19万人企業に「褒める文化」を根付かせたヤマトの「満足BANK」に学ぶ風土変革の極意
構造改革を経て多くの日本企業が過去最高益を記録している。とはいえ、未来に目を向ければ「持続的成長の実現」は依然として大きな課題だ。そして、持続的成長を可能にする鍵は、時代を先取りして自らが変革し続けることができるかどうか、すなわち組織の「自己変革力」である。多数の企業変革に関わってきたデロイト トーマツ コンサルティング パートナーの松江英夫が、経営の最前線で果敢に挑み続ける経営トップとの対談を通じ、持続的成長に向けて日本企業に求められる経営アジェンダと変革の秘訣を解き明かす。
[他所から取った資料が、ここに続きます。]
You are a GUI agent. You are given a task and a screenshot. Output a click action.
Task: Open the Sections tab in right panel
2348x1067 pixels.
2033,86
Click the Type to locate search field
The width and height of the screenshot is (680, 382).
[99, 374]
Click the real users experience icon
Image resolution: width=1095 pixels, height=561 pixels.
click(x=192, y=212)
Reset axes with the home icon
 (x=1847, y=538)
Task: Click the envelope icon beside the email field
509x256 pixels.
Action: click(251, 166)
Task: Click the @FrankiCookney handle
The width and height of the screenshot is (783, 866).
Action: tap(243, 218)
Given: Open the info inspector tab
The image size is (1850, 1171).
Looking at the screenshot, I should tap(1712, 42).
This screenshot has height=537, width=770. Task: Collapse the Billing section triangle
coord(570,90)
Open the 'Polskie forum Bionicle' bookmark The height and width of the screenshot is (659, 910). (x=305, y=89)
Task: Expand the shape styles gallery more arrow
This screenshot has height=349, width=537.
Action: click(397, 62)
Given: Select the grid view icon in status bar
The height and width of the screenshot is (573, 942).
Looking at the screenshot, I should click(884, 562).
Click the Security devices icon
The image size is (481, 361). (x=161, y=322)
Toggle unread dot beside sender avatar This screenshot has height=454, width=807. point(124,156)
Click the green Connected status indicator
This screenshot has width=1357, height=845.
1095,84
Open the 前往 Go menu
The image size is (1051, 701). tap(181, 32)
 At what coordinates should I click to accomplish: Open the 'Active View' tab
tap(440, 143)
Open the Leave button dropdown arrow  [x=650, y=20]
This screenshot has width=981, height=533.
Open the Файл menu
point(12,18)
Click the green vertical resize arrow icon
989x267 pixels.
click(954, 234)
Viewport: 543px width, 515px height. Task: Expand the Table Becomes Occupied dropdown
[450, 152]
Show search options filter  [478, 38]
連載第2回目は、かつては「鍛える文化」だったというヤマトに「褒める文化」を根付かせた「満足BANK」の仕組みと、組織が変わり続けていくために必要なものは何なのか、ヤマトホールディングスの木川社長に聞く。
● 【風土変革】 鍛える文化から褒める文化へ「満足BANK」という仕組み
松江 御社には「満足BANK」というものがあると伺いましたが?
木川 「満足BANK」を導入したのは「褒める」風土をつくるためでした。今までは、うちは鍛える文化でした(笑)。鍛えてこそ社員は育つという文化だった。でも褒められて嫌な気持ちになる人はいません。世代もどんどん変わってきているので、掟を破って褒める仕組みをつくった。これが「満足BANK」です。
イントラネットに記名式で誰が誰を褒めたか、その理由は何かが全部見られるのです。最初、「俺を褒めろ」という上司が出てこないかと心配しましたが、そういうことはまったくありませんでした。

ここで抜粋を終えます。